Aturan-aturan teknis tentang pilkada 2015 yang terlambat ditetapkan juga menjadi penyebab keterlambatan penetapan anggaran pilkada, yang dimulai dengan adanya wacana pilkada tidak langsung yang ditetapkan oleh Dewan Perwakilan Rakyat (DPR) melalui UU Nomor 22 Tahun 2014 Tentang Pemilihan Gubernur, Bupati, dan Walikota, yang mengubah tata cara pemilihan kepala daerah langsung menjadi tidak langsung untuk alasan efisiensi anggaran dan mengurangi konflik. Namun, Presiden Susilo Bambang Yudhoyono pada akhir masa jabatannya justru mengeluarkan Peraturan Pemerintah Pengganti UndangUndang (PERPPU) Nomor 1 Tahun 2014 yang menolak ide sistem pilkada tidak langsung.

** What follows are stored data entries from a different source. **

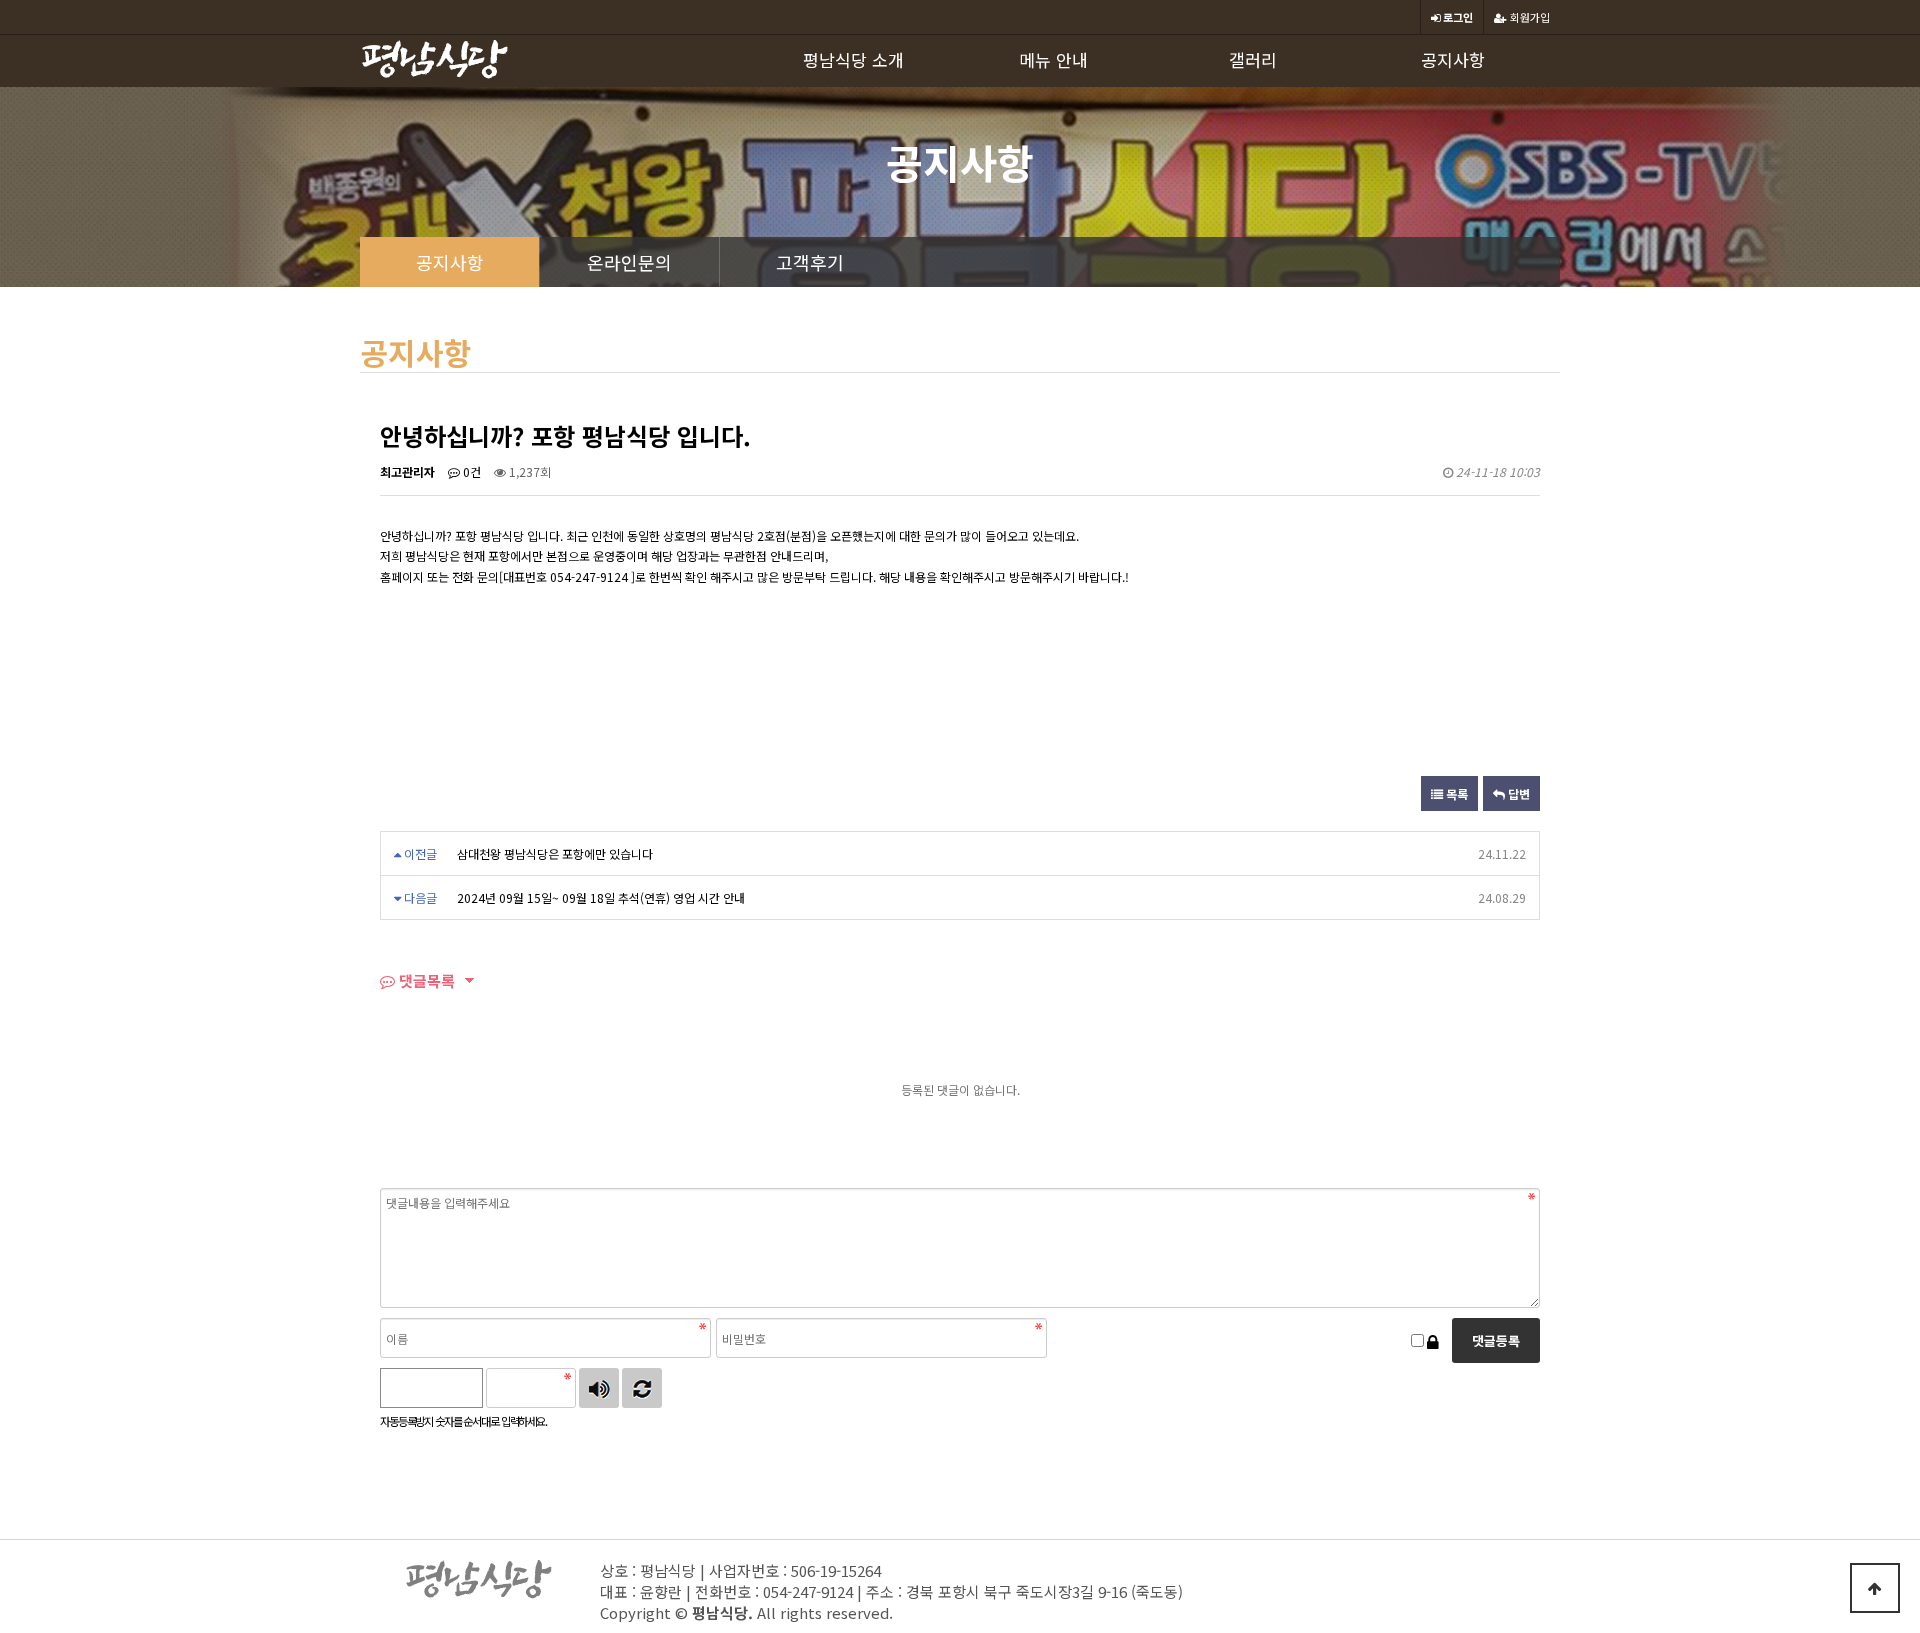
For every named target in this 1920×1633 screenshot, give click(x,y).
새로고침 (642, 1388)
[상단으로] (1875, 1588)
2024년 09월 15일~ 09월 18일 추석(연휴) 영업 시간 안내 (601, 897)
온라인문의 (629, 262)
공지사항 (1453, 59)
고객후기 (810, 262)
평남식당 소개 (853, 59)
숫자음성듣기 (599, 1388)
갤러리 (1253, 59)
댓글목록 (425, 980)
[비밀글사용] (1433, 1341)
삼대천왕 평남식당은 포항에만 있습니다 (555, 853)
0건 (470, 471)
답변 (1517, 793)
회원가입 (1528, 17)
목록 (1455, 793)
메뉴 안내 (1053, 59)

Ide tersebut dikukuhkan dengan ditetapkannya Undang-Undang Nomor
1 Tahun 2015 tentang Penetapan Peraturan Pemerintah Pengganti UndangUndang Nomor 1 Tahun 2014 yang kemudian diubah dengan Undang-Undang Nomor 8 Tahun 2015 tentang Pemilihan Gubernur, Bupati, dan Wali Kota yang baru ditetapkan pada Bulan Maret 2015.
Proses tersebut menyebabkan tidak sinkronnya tahapan penyusunan APBD dengan tahapan pilkada serentak sehingga yang terjadi di banyak daerah yang melaksanakan pilkada tahun 2015 Naskah Perjanjian Hibah Daerah (NPHD) belum juga disahkan sementara tahapan pilkada sudah dimulai. Ada banyak aktor yang berperan dalam politik anggaran antara lain pejabat
yang dipilih, badan anggaran parlemen, partai politik, tim anggaran birokrasi dan lembaga penyelenggara pemilu serta agensi-agensi lain yang terkait dengan kegiatan pemilu seperti Lembaga Pengawas Pemilu, Kepolisian dan sebagainya.

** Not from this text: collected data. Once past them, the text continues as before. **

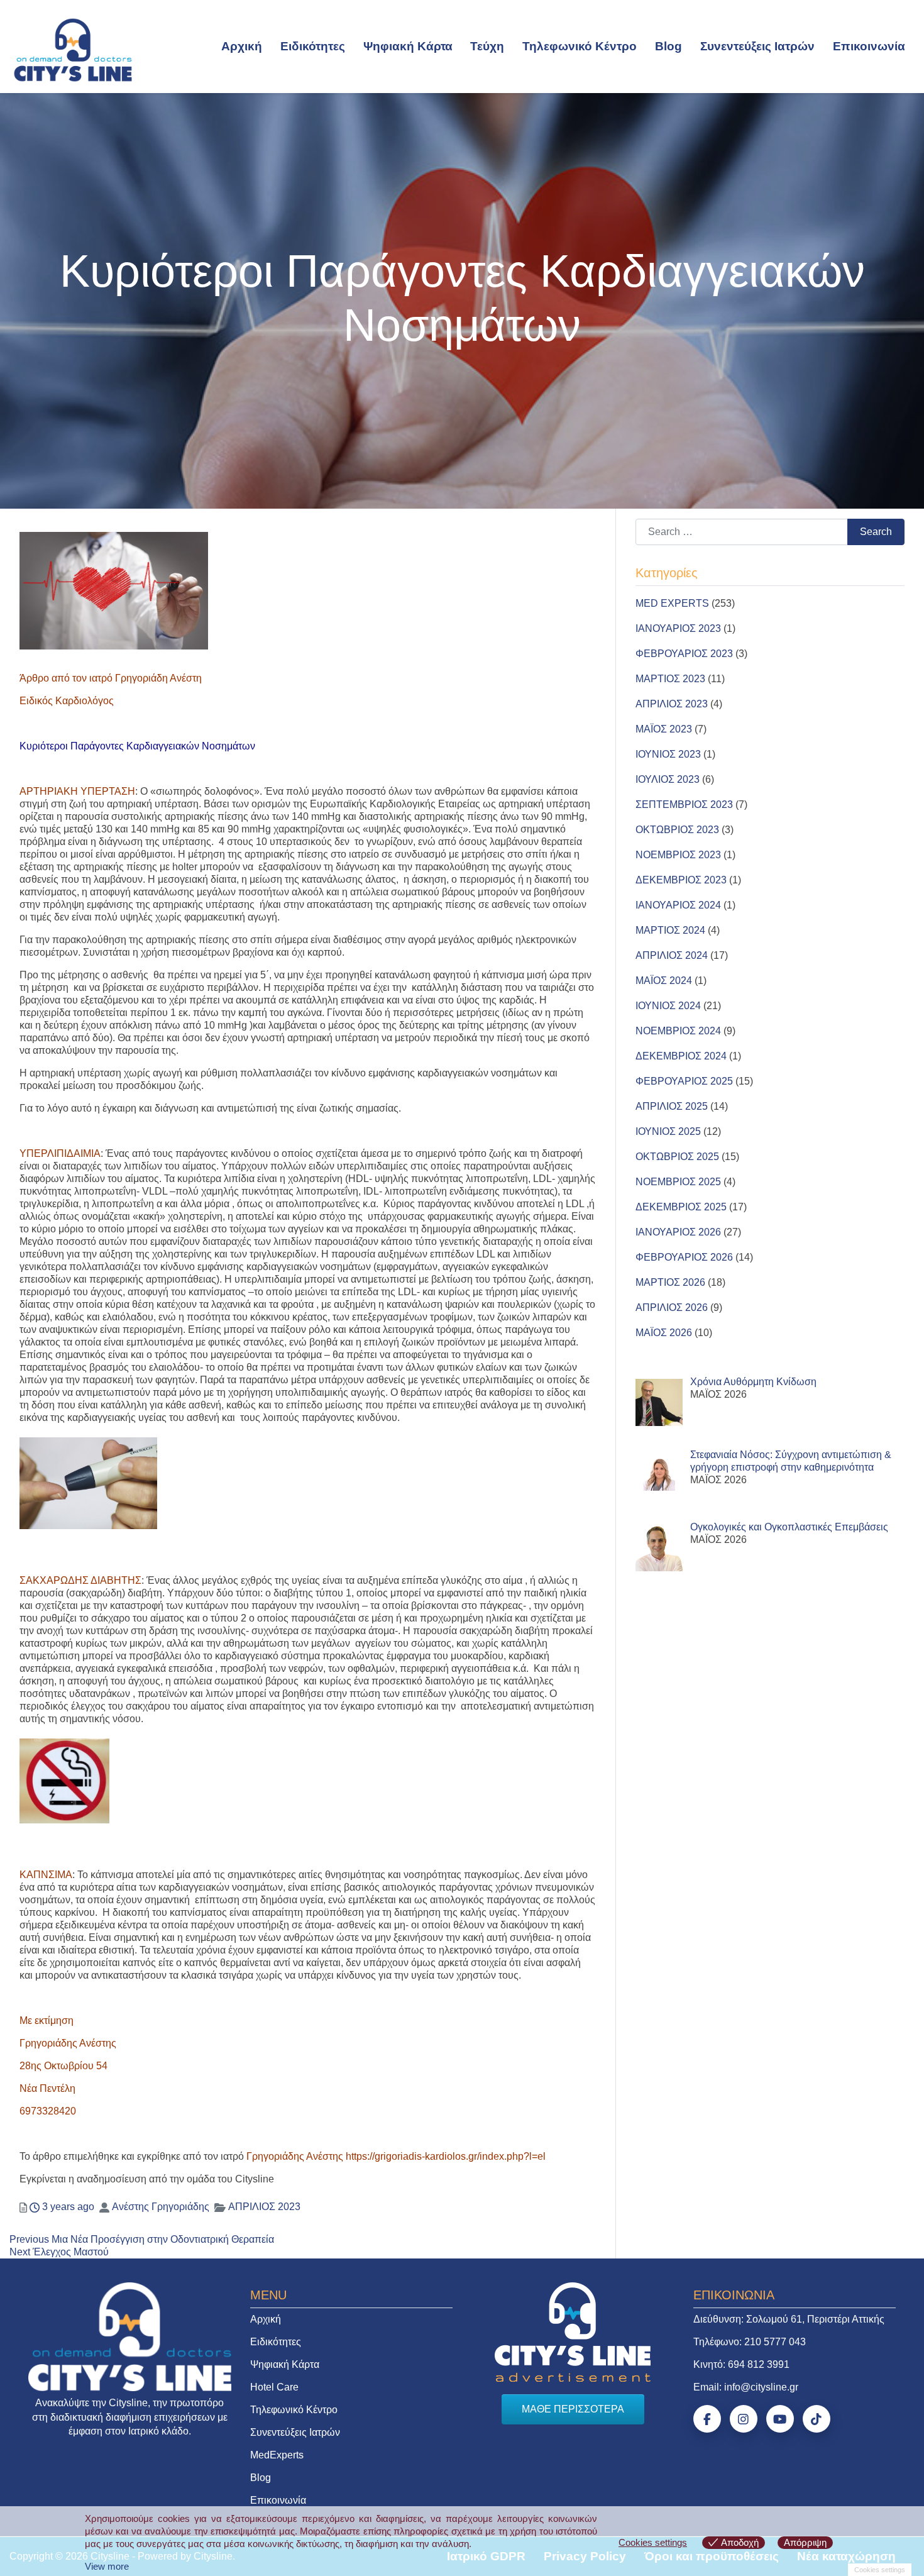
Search (876, 531)
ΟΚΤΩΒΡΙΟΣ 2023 (677, 829)
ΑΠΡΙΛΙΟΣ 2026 (671, 1307)
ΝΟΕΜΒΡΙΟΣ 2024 (678, 1030)
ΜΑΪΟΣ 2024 (663, 980)
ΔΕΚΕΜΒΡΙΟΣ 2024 (681, 1056)
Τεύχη (487, 46)
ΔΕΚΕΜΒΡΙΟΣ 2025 (681, 1207)
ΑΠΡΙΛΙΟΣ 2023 (264, 2206)
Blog (668, 46)
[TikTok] (816, 2419)
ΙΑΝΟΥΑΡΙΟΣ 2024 (678, 905)
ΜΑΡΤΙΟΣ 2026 (670, 1282)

Perumusan anggaran pemilu dalam konteks politik anggaran sering mengalami dilema di tengah tarik menarik kepentingan anggaran dari berbagai sektor terutama sektor prioritas. Seperti di negara-negara yang mengalami keterbatasan anggaran dan masih menghadapi berbagai masalah sosial seperti kemiskinan, infrastruktur, pendidikan dan kesehatan.

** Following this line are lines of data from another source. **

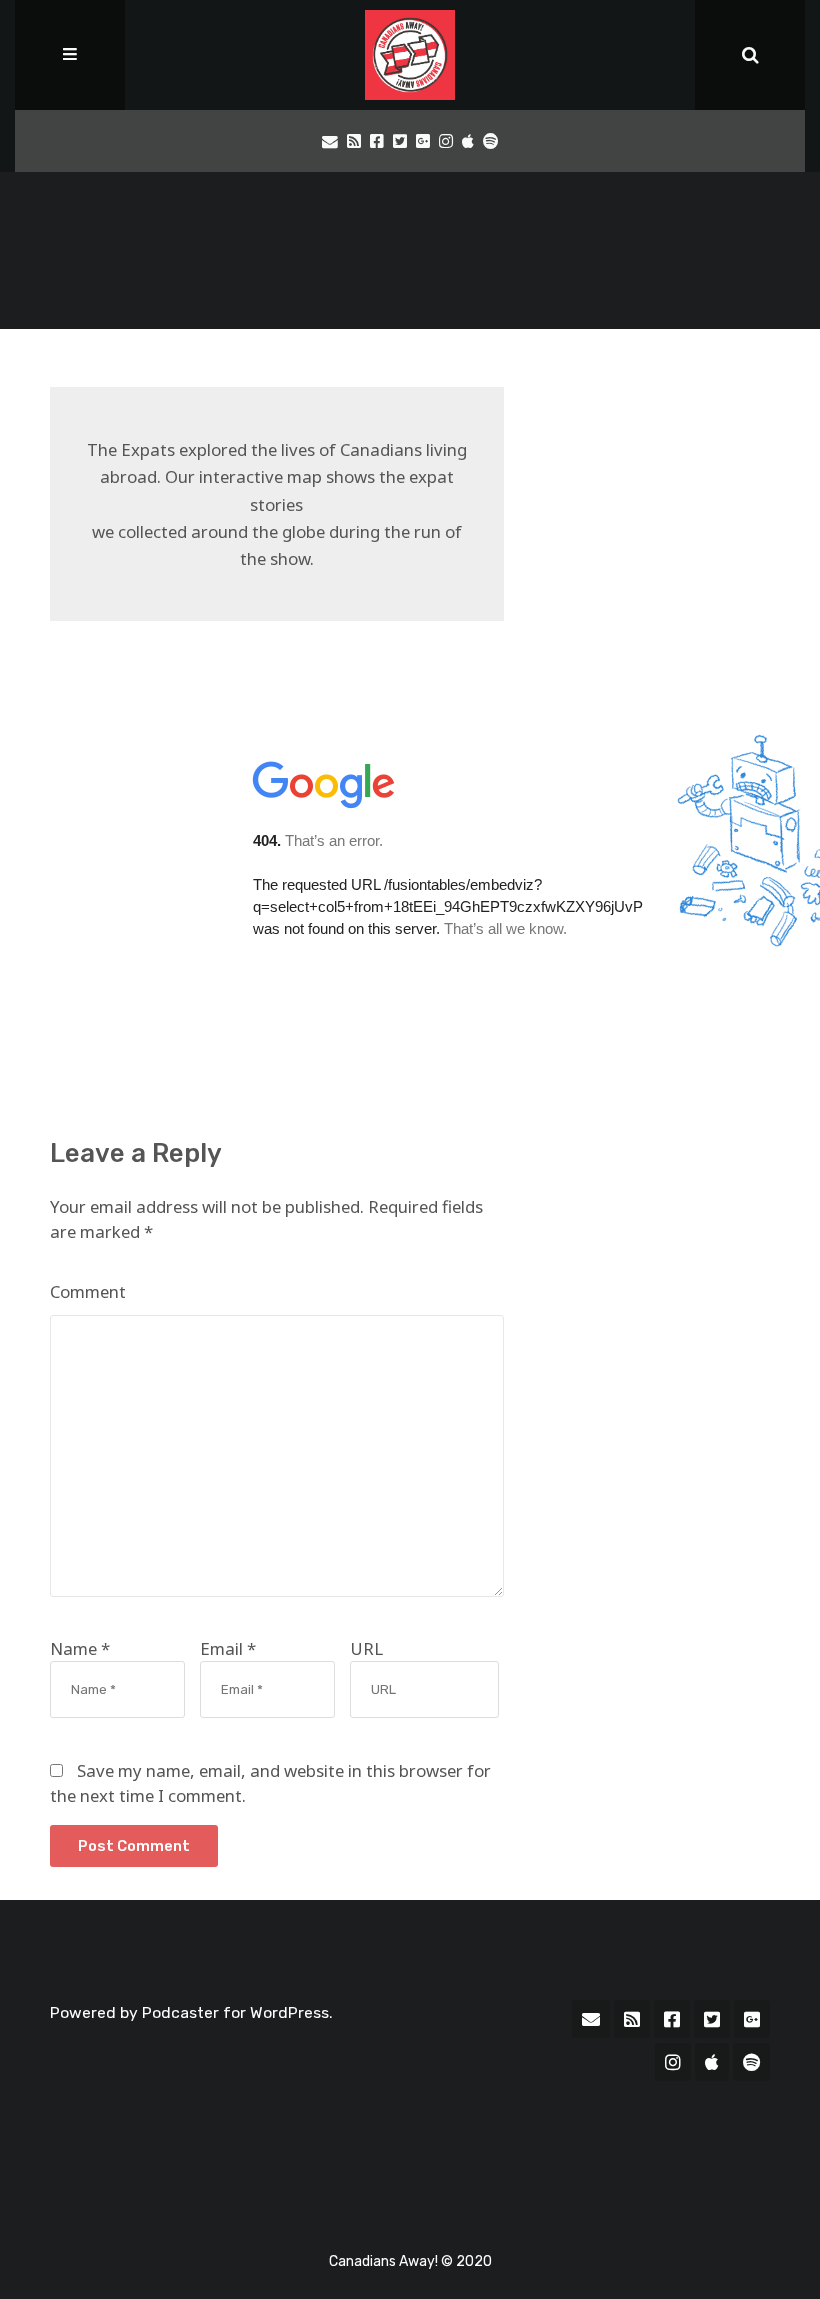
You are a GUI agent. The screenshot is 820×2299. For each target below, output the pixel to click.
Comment (88, 1291)
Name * (80, 1648)
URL (366, 1648)
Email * (228, 1648)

Diharapkan tulisan ini menjadi sumbangan pengembangan ilmu yang baru tentang bagaimana aspek politik mempengaruhi proses penetapan anggaran hibah pilkada dan siapa saja aktor yang terlibat serta bagaimana mereka mempengaruhi proses penetapan anggaran tersebut. Selama ini
penelitan tentang politik anggaran hanya membahas dari segi tarik ulur kepentingan antara pihak eksekutif dengan legislatif dalam penetapan APBD, sedangkan penelitian ini lebih fokus membahas tarik ulur kepentingan pihak eksekutif dengan KPU Provinsi sebagai penyelenggara pilkada dalam penetapan anggaran hibah pilkada.
Dan juga ebagai masukan bagi pemerintah untuk memilih mekanisme mana yang baik digunakan dalam rangka pembiayaan penyelenggaraan pilkada apakah menggunakan APBN atau masih seperti pemilihan sebelumnya tetap menggunakan APBD.